Shapes. In 3.2 we represented clothing with folds as offsets of a mean shape. The same can be done with a human template for persons with different body shapes. Each person $\bar{\mathcal {P}_i}$ in normalized pose can be represented as an average template plus a vertex-wise offset $\bar{\mathcal {P}_i} = \bar{\mathcal {T'}} + o'_i$. Given the fact that the clothing mean shape $\bar{\mathcal {M}} = \bar{\mathcal {T'}}_{\mid \mathcal {M}} + o'_{\mid \mathcal {M}}$ contains a subset of vertices of the human template, it can be adjusted to any deformation of the template by taking $\bar{\mathcal {M}}_{o'}= \bar{\mathcal {M}} + {o'_i}_{\mid \mathcal {M}}$. $\mid \mathcal {M}$ restricts vertices of the human template to those used for clothing. Then the mean in the blend shape can simply be replaced by $\bar{\mathcal {M}}_{o'}$. Equation 3 becomes:

$$\begin{aligned} B(\{\lambda _1^i,...,\lambda _k^i\}, \mathcal {\theta }_i) = S\left( \bar{\mathcal {M}} _{o'} + \sum _{l=0}^k \lambda _l^i \cdot V_l, \mathcal {\theta }_i\right) \approx {\mathcal {P}_i}_{\mid \mathcal {M}}, \end{aligned}$$

(5)

Replacing the mean shape affects surface normals. Hence, it is necessary to use normal maps in tangent space at rendering time. This makes them applicable to any body shape (see Fig. 12).

6 Conclusion

We present DeepWrinkles, a entirely data-driven framework to capture and reconstruct clothing in motion out from 4D scan sequences. Our evaluations show that high frequency details can be added to low resolution normal maps using a conditional adversarial neural network. We introduce an additional temporal loss to the GAN objective that preserves geometric consistency across time, and show qualitative and quantitative evaluations on different datasets. We also give details on how to create low resolution normal maps from registered data, as it turns out registration fidelity is crucial for the cGAN training. The two presented modules are complementary to achieve accurate and realistic rendering of global shape and details of clothing. To the best of our knowledge, our methods exceeds the level of detail of the current state of the art in both physics-based simulation and data-driven approaches by far. Additionally, the space requirement of a normal map is negligible in comparison to increasing the resolution of clothing mesh, which makes our pipeline suitable to standard 3D engines.

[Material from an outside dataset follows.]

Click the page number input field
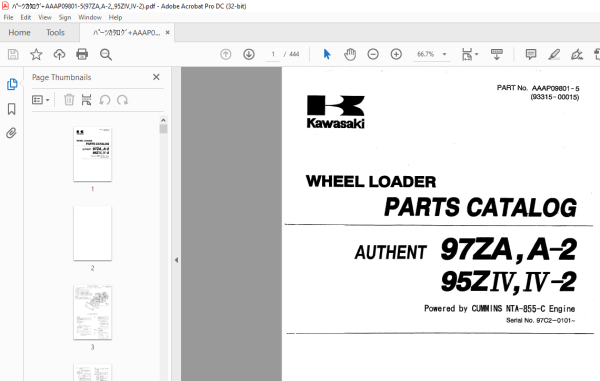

Limitations. High resolution normal maps can have missing information in areas not seen by cameras, such as armpit areas. Hence, visually disruptive artifacts can occur although the clothing template can fix most of the issues (e.g., by doing a pass of smoothing). At the moment pose retargeting works best when new poses are similar to ones included in the training dataset. Although the neural network is able to generalize to some unseen poses, reconstructing the global shape from a new joint parameter sequence can be challenging. This should be fixed by scaling the dataset.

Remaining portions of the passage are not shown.